Upaya anak dibuat seperti orang dewasa berhasil direkam Chandra. Dalam karyanya berjudul “Kekurangan bunlah menjadi halangan” tampak foto anak mengenakan busana daerah Sunda, lengkap dengan Bendo, menatap lensa dengan mata dipicingkan. Si anak terlihat kurang begitu menikmati pakaiannya, karena mungkin terasa panas dikenakan pada siang hari. Ini adalah bentuk keinginan orang tua, yang menyertakan anaknya dalam sebuah kontes karnaval, menghedaki anakanya menjadi pemenang. Padahal kehendak anaknya bisa lain.

“Tawa jumawa Pasopati” karya Novian Arbi, mengingatkan saya pada sebuah adegan ketika seorang kepala gangster mengatur strategi, memerintah anak buahya sebelum penyerbuan. Titik momen yang sangat pas, tampak Novian bisa melebur dan dipercaya, masuk dalam jarak yang bisa diterima oleh sekelompok anak-anak ini. Jelas Novian pasti telah melakukan pendekatan sebelumnya, sehingga anak-anak ini beradegan tanpa terganggu. Malahan gayanya pun tidak terprovokasi jarak lebih dekat, karena menggunakan lensa lebar.

Ryadus berhasil merekam seorang anak dengan kebutuhan khusus, yang sedang menunggu orang tuanya. Pengambilan gambar di sekolah berkebutuhan khusus ini sangatlah pas, ketika jeruji yang memisahkan antara ruang sekolah dan luar menjadi penanda pemisah antara dunia normal dan tidak. Judul “Perfect world” turut pula memberikan tekanan, bahwa anak tidak normalpun berhak aktif didunia orang normal.

“Elegi Pembelajaran” karya Riyadus Salihin, memberikan perspektif lain dari tentang komersialisasi pendidikan. Tampak seorang anak, berdiri di bawah naungan poster yang dipegang, yang mungkin orang tuanya, menatap kosong. Peristiwa ini diambil pada saat demonstrasi di depan kantor Gubernut Jawa Barat, dalam rangkaian Mayday, demo besar buruh di Bandung. Riyadus memilih komposisi tepat, framing teks “Stop Komersialisasi Pendidikan” dan wajah si anak perempuan, sungguh jelas pesan yang disampaikannya.

Begitulah fotografi, menyampaikan pesan.
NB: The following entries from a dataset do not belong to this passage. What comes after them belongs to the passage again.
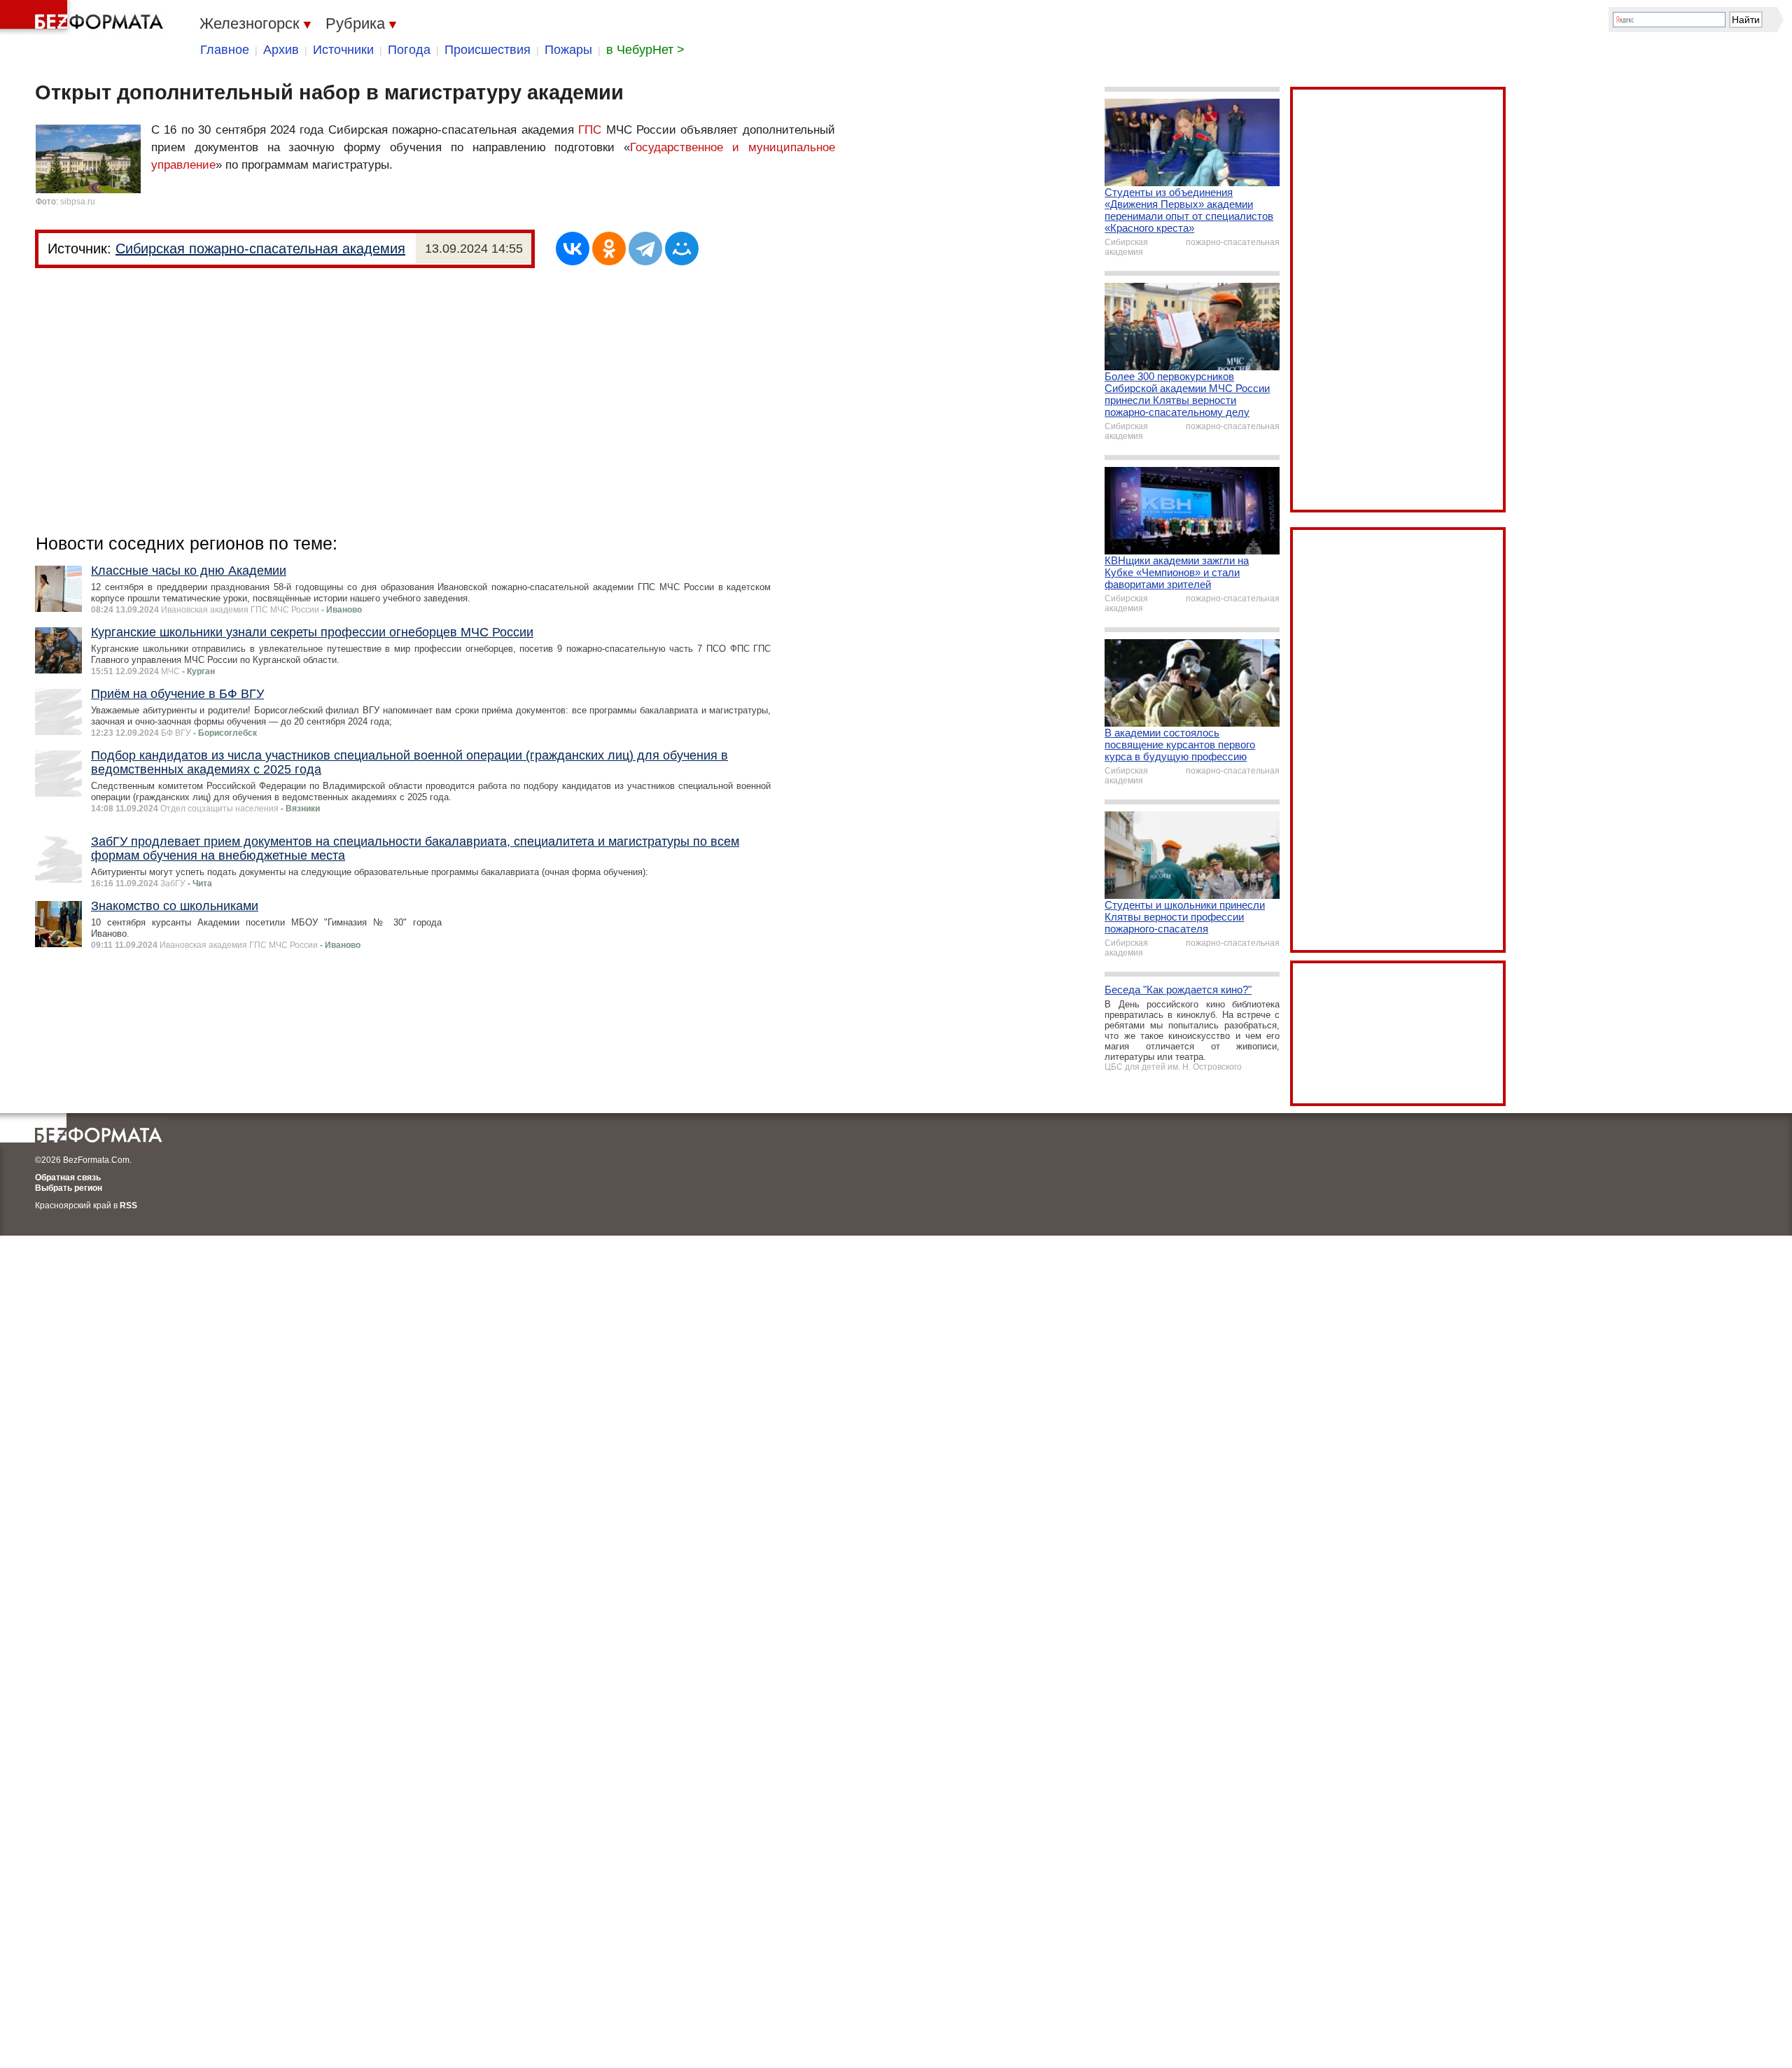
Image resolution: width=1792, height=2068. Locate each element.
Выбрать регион (68, 1188)
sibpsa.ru (77, 202)
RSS (128, 1205)
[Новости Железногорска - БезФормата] (84, 17)
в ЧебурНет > (645, 50)
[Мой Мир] (682, 248)
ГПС (589, 130)
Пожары (568, 50)
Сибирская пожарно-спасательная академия (260, 248)
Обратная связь (68, 1177)
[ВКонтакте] (572, 248)
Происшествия (487, 50)
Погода (409, 50)
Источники (343, 50)
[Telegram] (645, 248)
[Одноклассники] (609, 248)
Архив (281, 50)
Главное (224, 50)
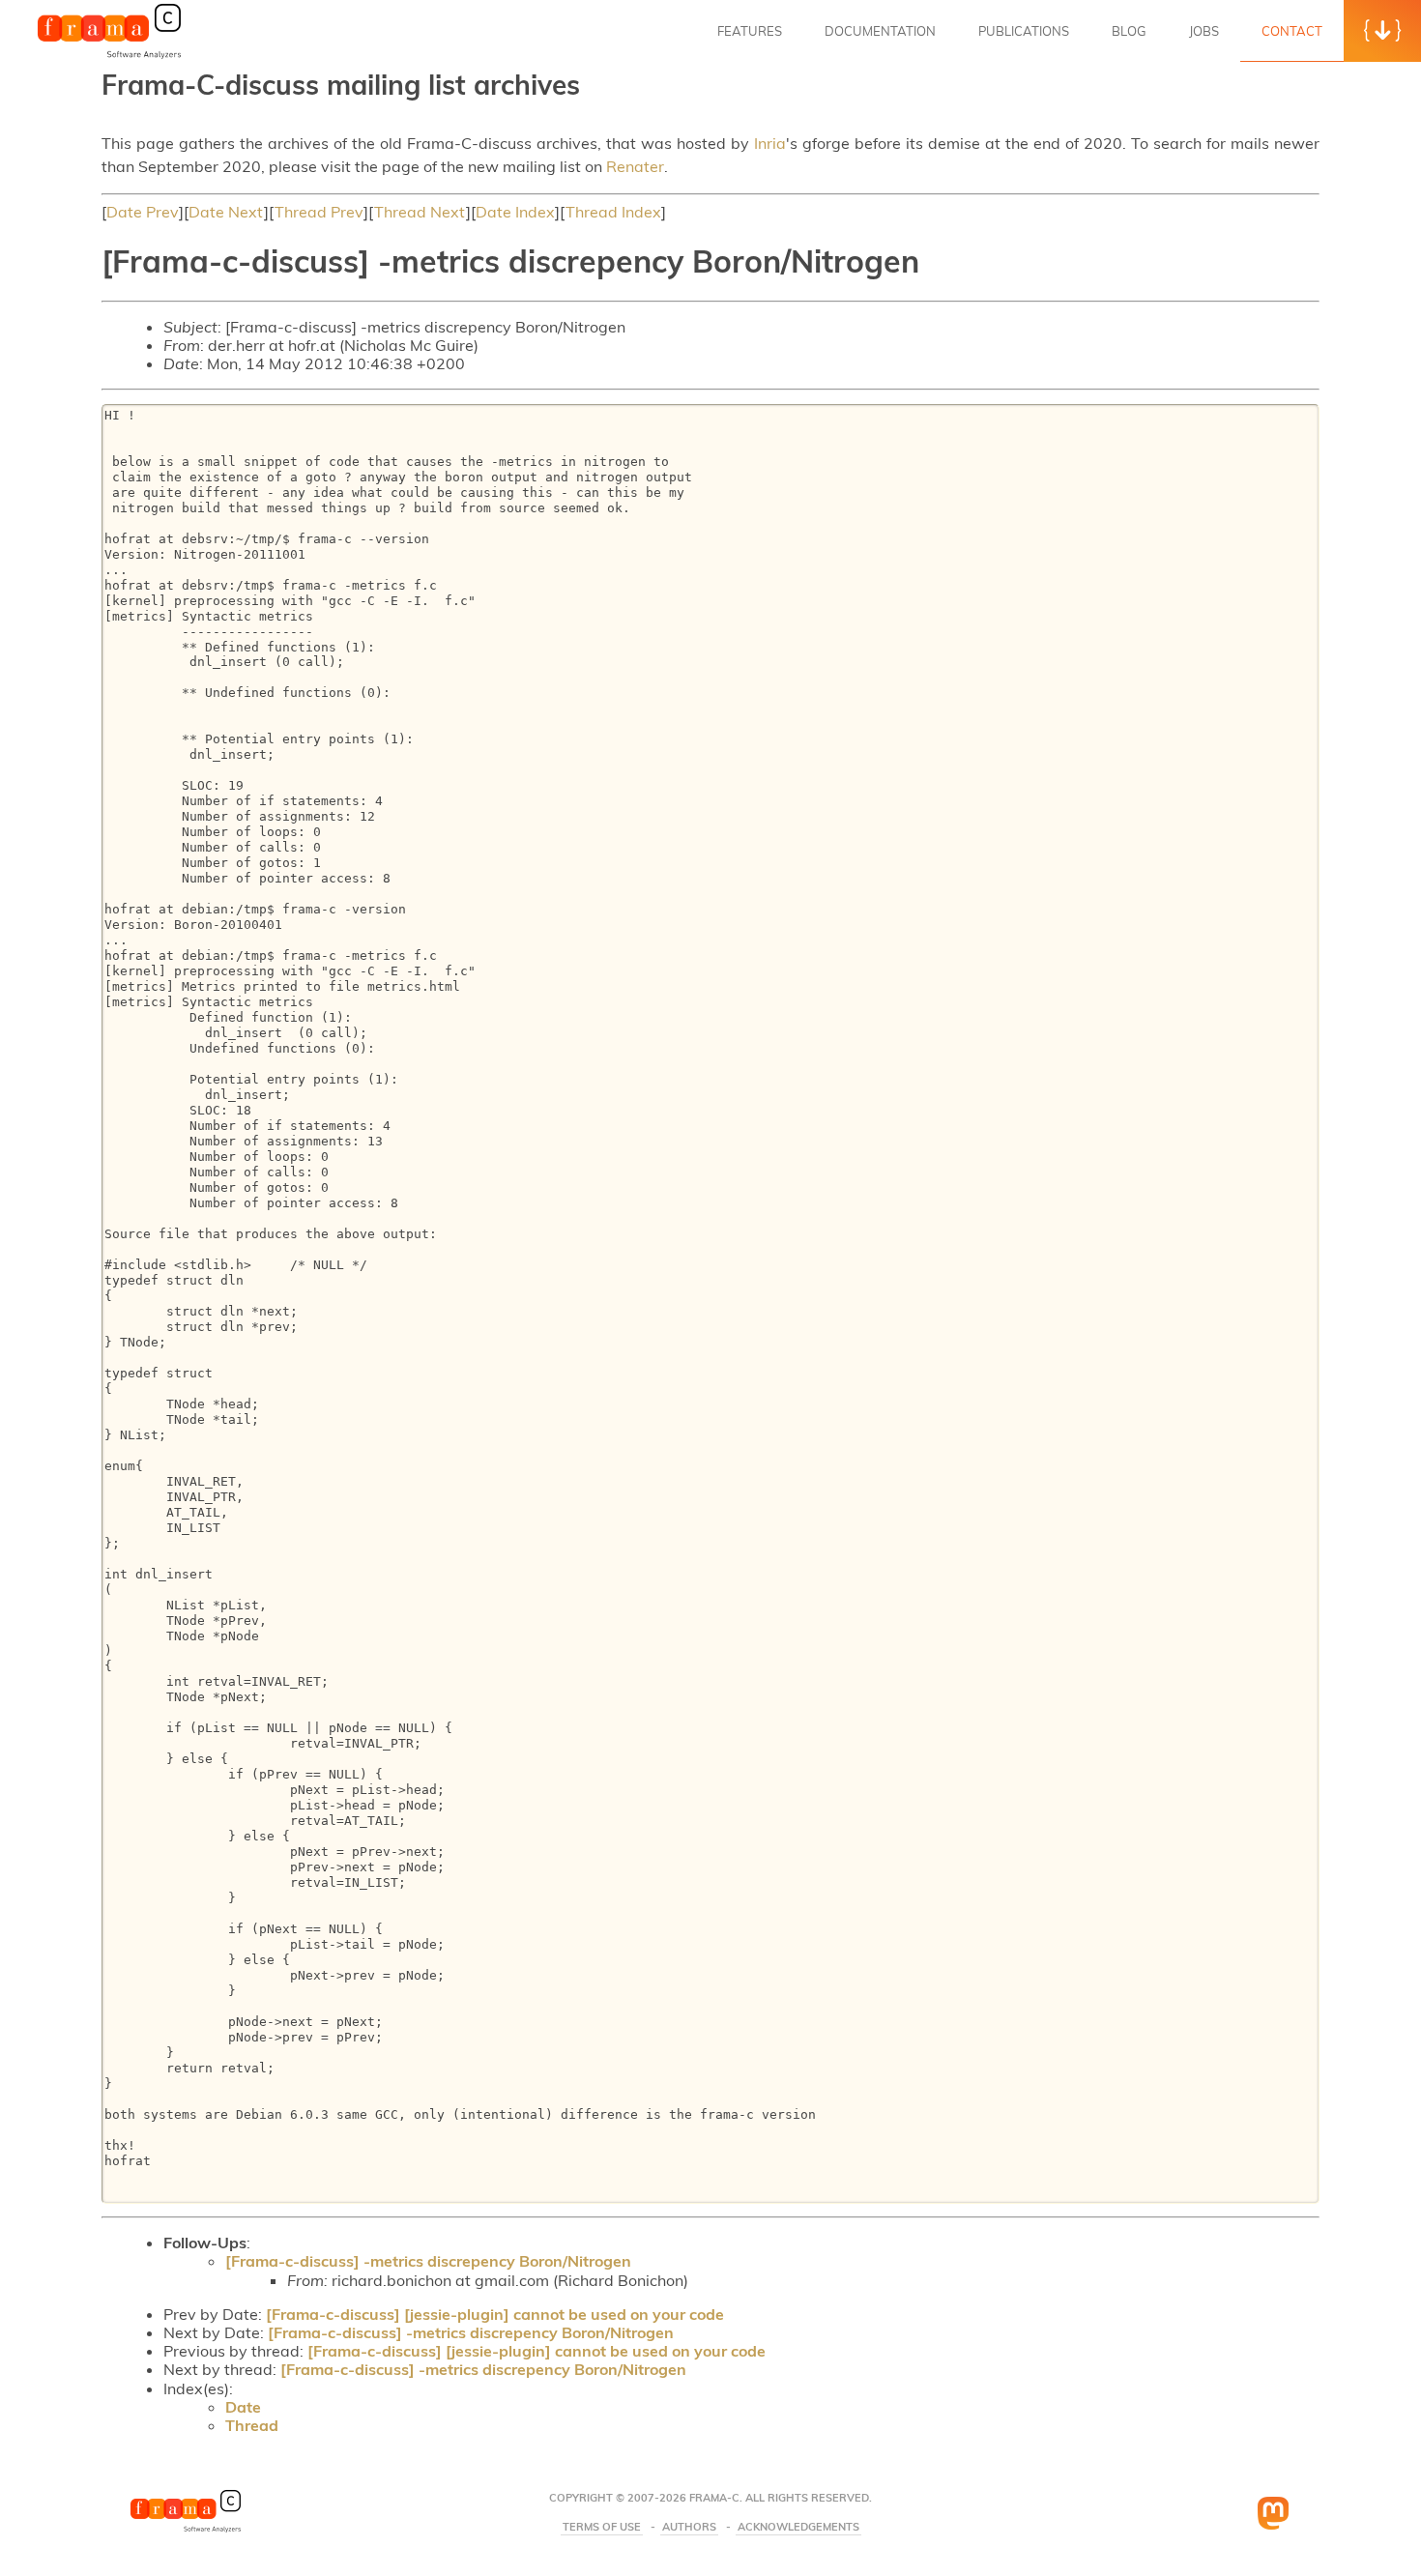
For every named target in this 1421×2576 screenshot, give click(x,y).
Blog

Misi inilah yang memang disadari para pemotret ini, yang dibungkus dengan judul “Detak cita kala beranjak”, mempertanyakan kembali, apakah hak dan kesempatan anak-anak kini telah diperhatikan atau tidak? Mari kita simpulkan bersama. (denisugandi@gmail.com)

1 comment:

Unknown said...

Meski tidak melihat secara langsung Pameranya, dalam bathin saya saya bisa merasakan pameran yang diadakan ini sungguh-sungguh sangat menarik Mas. Sukses Pameranya :)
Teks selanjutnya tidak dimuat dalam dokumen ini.